BRIDGEPORT, CT — Rafael Lopez-Macias, 46, a twice deported citizen of Mexico illegally present in the United States, pleaded guilty today before U.S. District Judge Victor A. Bolden in Bridgeport to narcotics trafficking and immigration offenses.
Lopez-Macias pleaded guilty to one count of possession with intent to distribute, and distribution of, 500 grams or more of methamphetamine, an offense that carries a mandatory minimum term of imprisonment of 10 years and a maximum term of imprisonment of life, and one count of reentry of removed alien, an offense that carries a maximum term of imprisonment of 20 years. A sentencing date is not scheduled.
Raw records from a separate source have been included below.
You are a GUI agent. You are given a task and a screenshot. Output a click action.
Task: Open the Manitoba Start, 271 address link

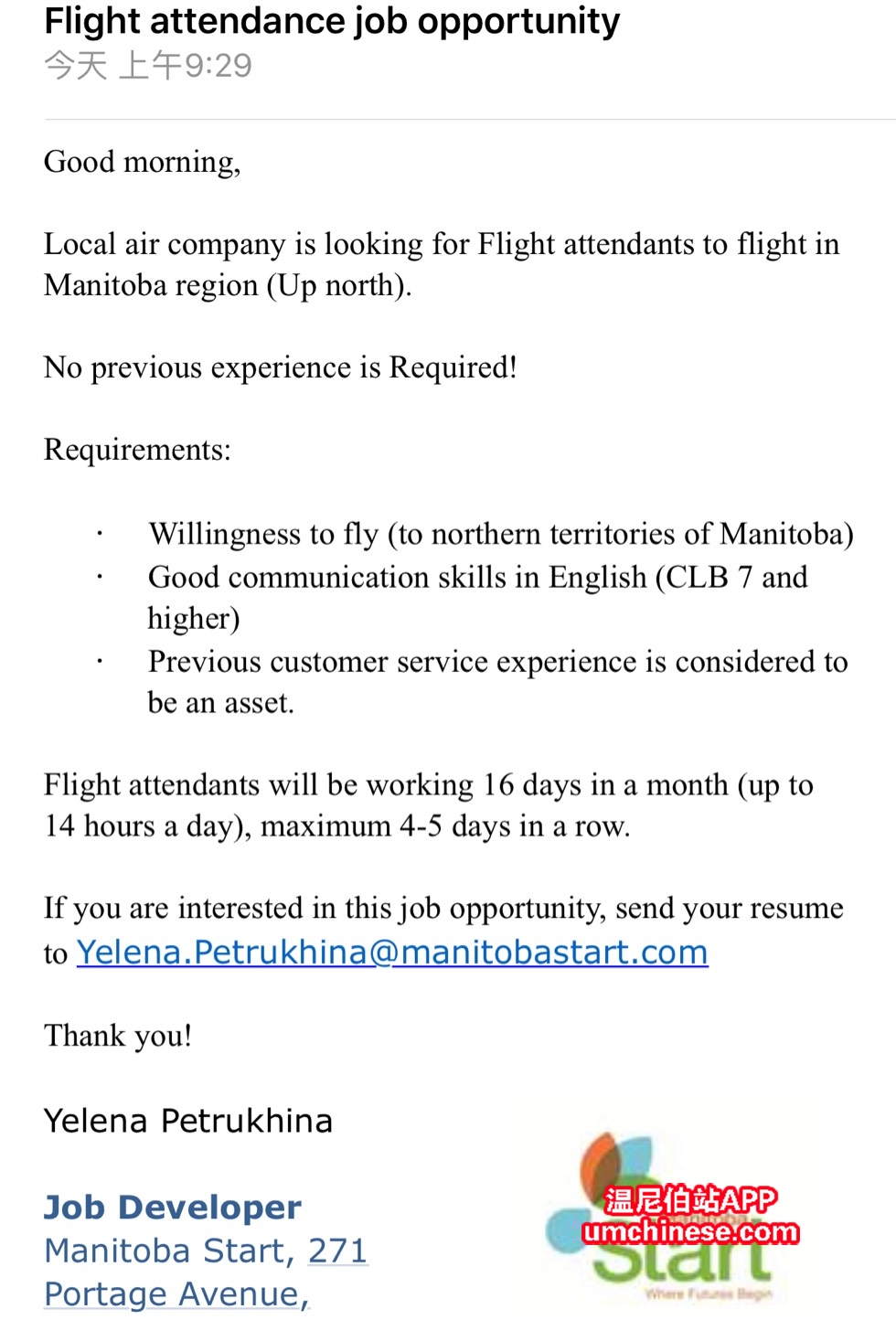[x=206, y=1251]
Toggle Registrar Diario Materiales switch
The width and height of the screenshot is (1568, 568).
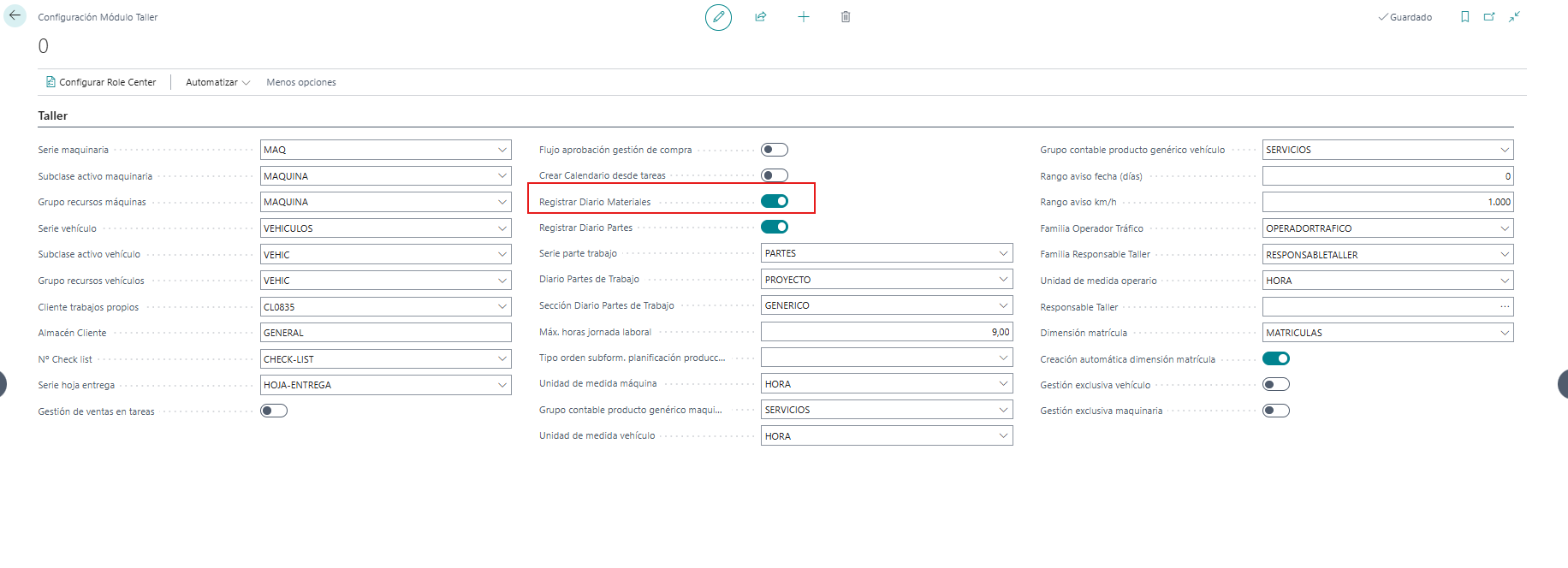(x=775, y=201)
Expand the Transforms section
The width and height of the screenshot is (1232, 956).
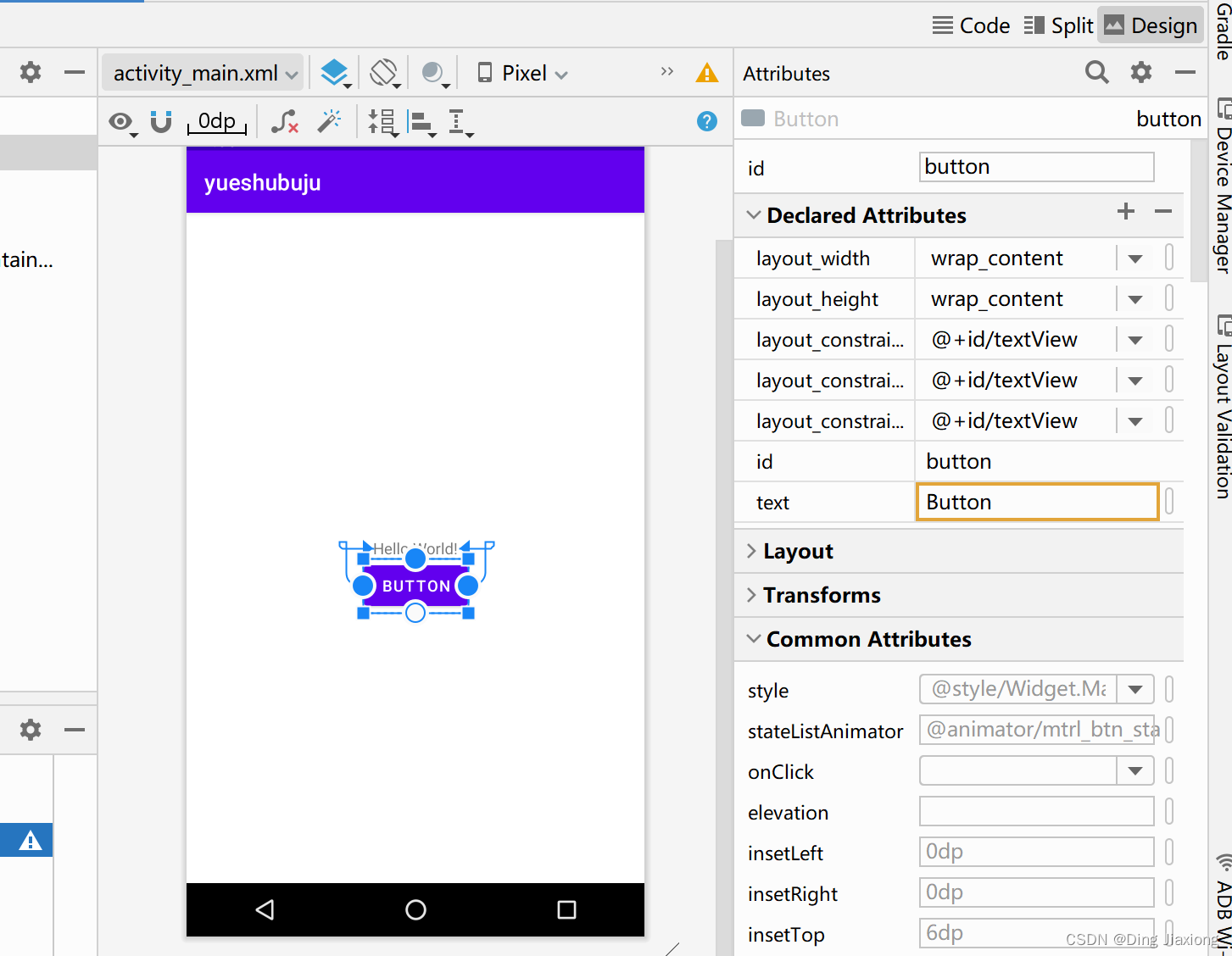751,595
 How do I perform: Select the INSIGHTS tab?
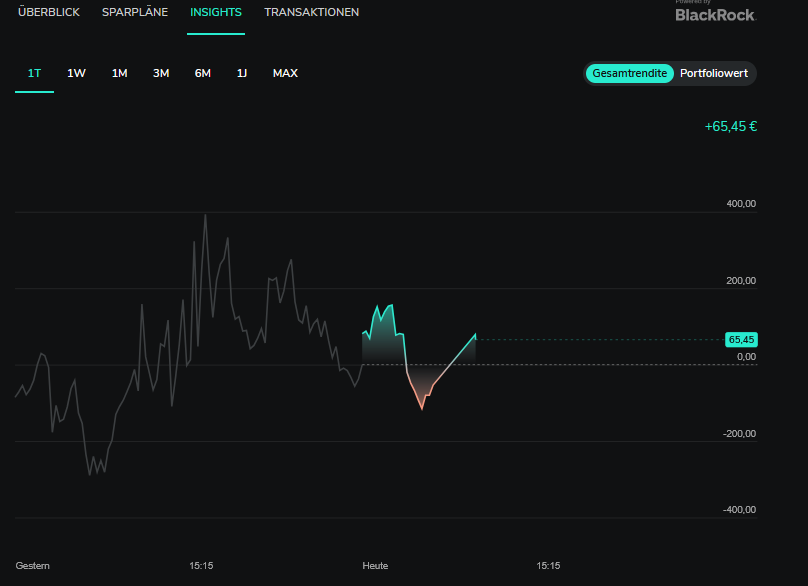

Macias was among a group of 10 defendants charged in two federal indictments, unsealed on October 11, 2018, as part of a months long investigation by the Organized Crime Drug Enforcement Task Force into a “large-scale poly drug trafficking organization” that encompassed New York and Connecticut. Law enforcement agencies involved in the investigation include the Federal Bureau of Investigation, Drug Enforcement Administration, U.S. Immigration and Customs Enforcement’s Homeland Security Investigations, Connecticut State Police, and the New Rochelle, Norwalk and Stamford Police Departments.
The investigation into what the DEA New called a “family-run methamphetamine operation” culminated in a pre-dawn raid by federal agents and New Rochelle police at the Supermercado Mexico grocery store located at 100 Union Avenue in New Rochelle in a pre-dawn raid on October 11, 2018.
Seven of the defendants were charged in the White Plains federal court in the Southern District of New York with conspiracy to distribute five kilograms and more of cocaine and 50 grams and more of methamphetamine in and around New Rochelle, New York, since at least April 2018.
An additional three defendants, among them Rafael Lopez-Macias, a.k.a. “Raffa” and “Martin Sanchez,” were charged in New Haven federal court in the District of Connecticut with narcotics offenses, including conspiracy to distribute 500 grams and more of cocaine, according to a Federal Grand Jury Indictment filed the day before the Supermercado raid, on October 10, 2018.
The defendants charged in New Haven federal court each face a maximum sentence of 40 years in prison, and a mandatory minimum term of five years in prison.
By the time of the Supermercado raid Lopez-Macias had been in Federal custody for months. From March 2018 until June 2018, Lopez-Macias and the other two defendants engaged in drug trafficking.
On June 26, 2018, Lopez-Macias was stopped by law enforcement and arrested for an immigration violations as he began driving back to Norwalk from New Rochelle where he picked up a kilogram of methamphetamine from a co-conspirator. Officers searched the vehicle then seized the kilogram of methamphetamine and the vehicle, a Volkswagen Jetta. The New York Southern District indictment includes forfeiture of 100-102 Union Avenue and 57 Walnut Avenue.
Lopez-Macias has been detained since his arrest and faces deportation back to Mexico upon completion of his sentence in the United States.
According to court documents and statements made in court, in June 1998, Lopez-Macias was convicted in California state court of a cocaine trafficking offense. In February 2001, he was deported to Mexico. Lopez-Macias illegally reentered the U.S. and, in March 2009, was arrested in Connecticut for a forgery offense. In November 2009, he was again deported to Mexico.
Lopez-Macias again illegally reentered the U.S. and, between March and June 2018, he was intercepted on a court-authorized wiretap discussing the distribution of cocaine and methamphetamine. On June 11, 2018, in New Rochelle, New York, Lopez-Macias and a co-conspirator sold a kilogram of cocaine and a sample of methamphetamine for $31,500 to an individual working with law enforcement.